There are success stories throughout the nation of thriving Indian economic-development programs. But the hulks of failure abound as well, like the abandoned Sun Lodge Motel and the closed carpet mill across the road from the Custer Battlefield on the Crow reservation in southern Montana. These were the sort of tribal enterprises that were to create jobs for the unemployed and help keep young Crows from moving away.

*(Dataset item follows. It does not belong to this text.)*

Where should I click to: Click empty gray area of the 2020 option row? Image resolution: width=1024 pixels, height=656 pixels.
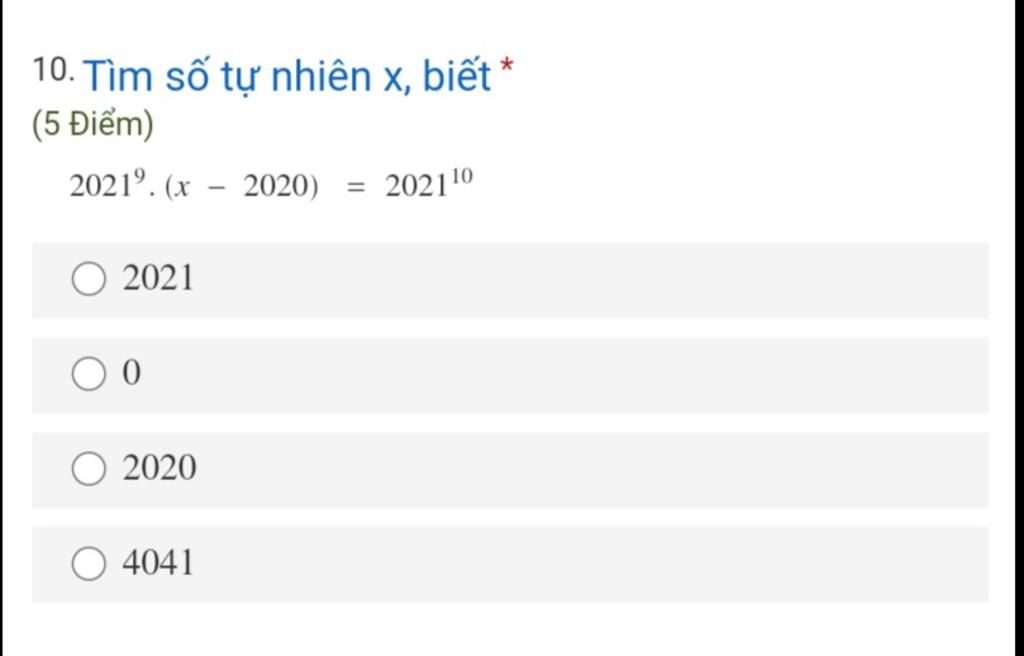coord(588,470)
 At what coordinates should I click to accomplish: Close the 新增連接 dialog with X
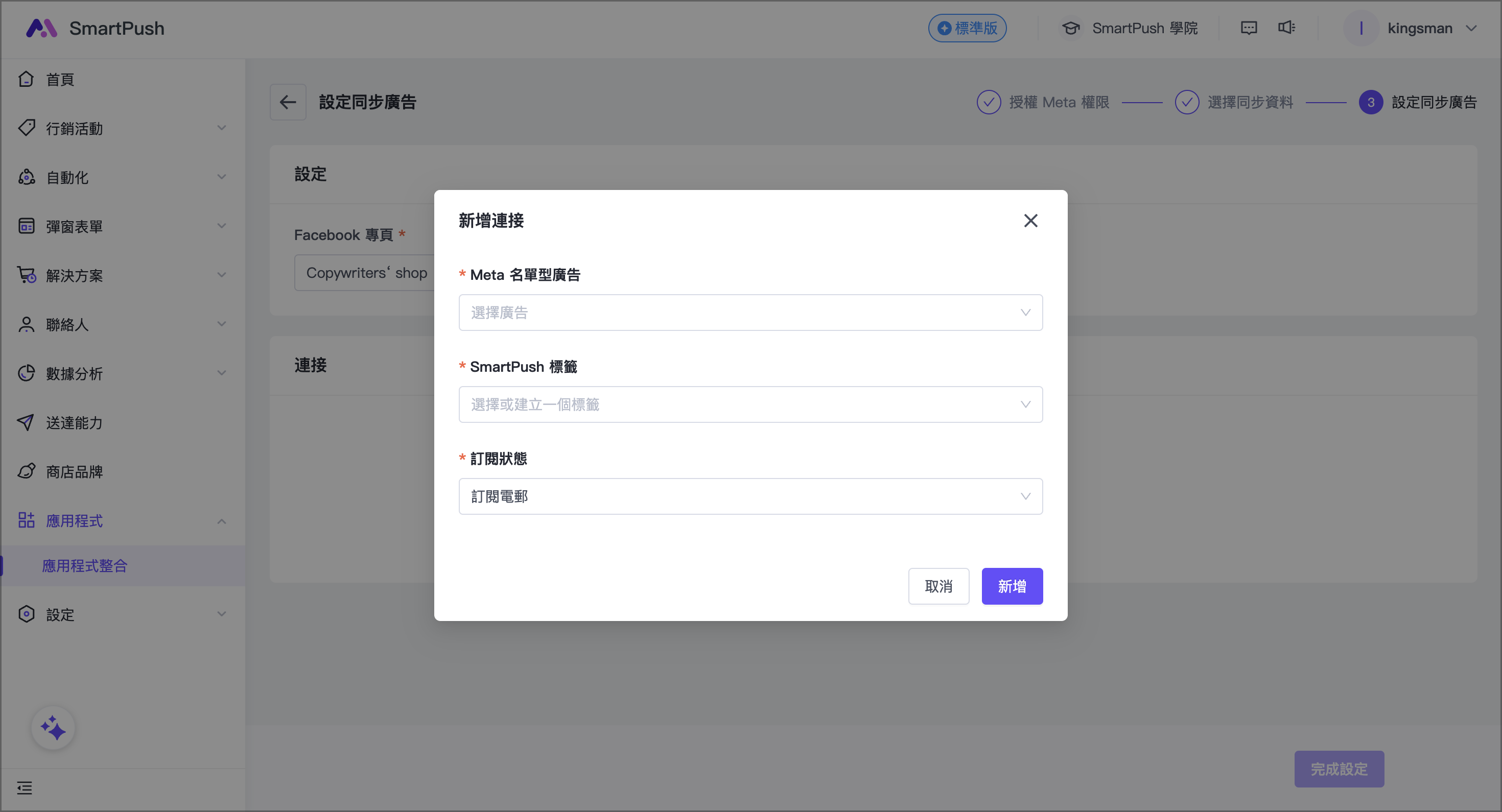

Tribal leaders insist that the businesses failed because they were ill conceived and “they weren’t our ideas to begin with.” Truman Jefferson, the tribal secretary, said in an interview with the High Country News that the mill was doomed from the start. Such failures then become stock examples of Indian ineptitude at the white man’s business. “Now when we try to do something they refer back to the Sun Lodge and the carpet mill,” Jefferson said. Down on the Navajo reservation, some of the entrepreneurial projects are beginning to turn sour, too. Thus the perception is reinforced that self-help programs are bound to fail no matter how much the well-intentioned non-Indian capitalists try to help. It is an age-old story that has affected attitudes toward Indians ever since colonial days--the notion of an unbridgeable cultural gap.

But the record also suggests that whites still are too quick to exploit the Indians’ lack of expertise and to take advantage of both inter-tribal and intra-tribal political rivalries in promoting deals. There is considerable evidence from the Senate hearings so far that federal bureaucrats have indulged in this practice or tolerated it while running Indian programs with considerable inefficiency and mismanagement. The federal government must move away from a paternalistic relationship with the tribes toward real partnerships, but it also must accept responsibility for its role in tribal economic failures.

There have been proposals already to abolish the Bureau of Indian Affairs, or to reorganize it outside the Interior Department. The mere substitution of one federal agency with another usually does not solve the problem. In this case, however, the bureau may have become so stigmatized that reorganization is the obvious place to begin. Even so, that would be just the first step in building a real program of tribal self-sufficiency, pride and dignity.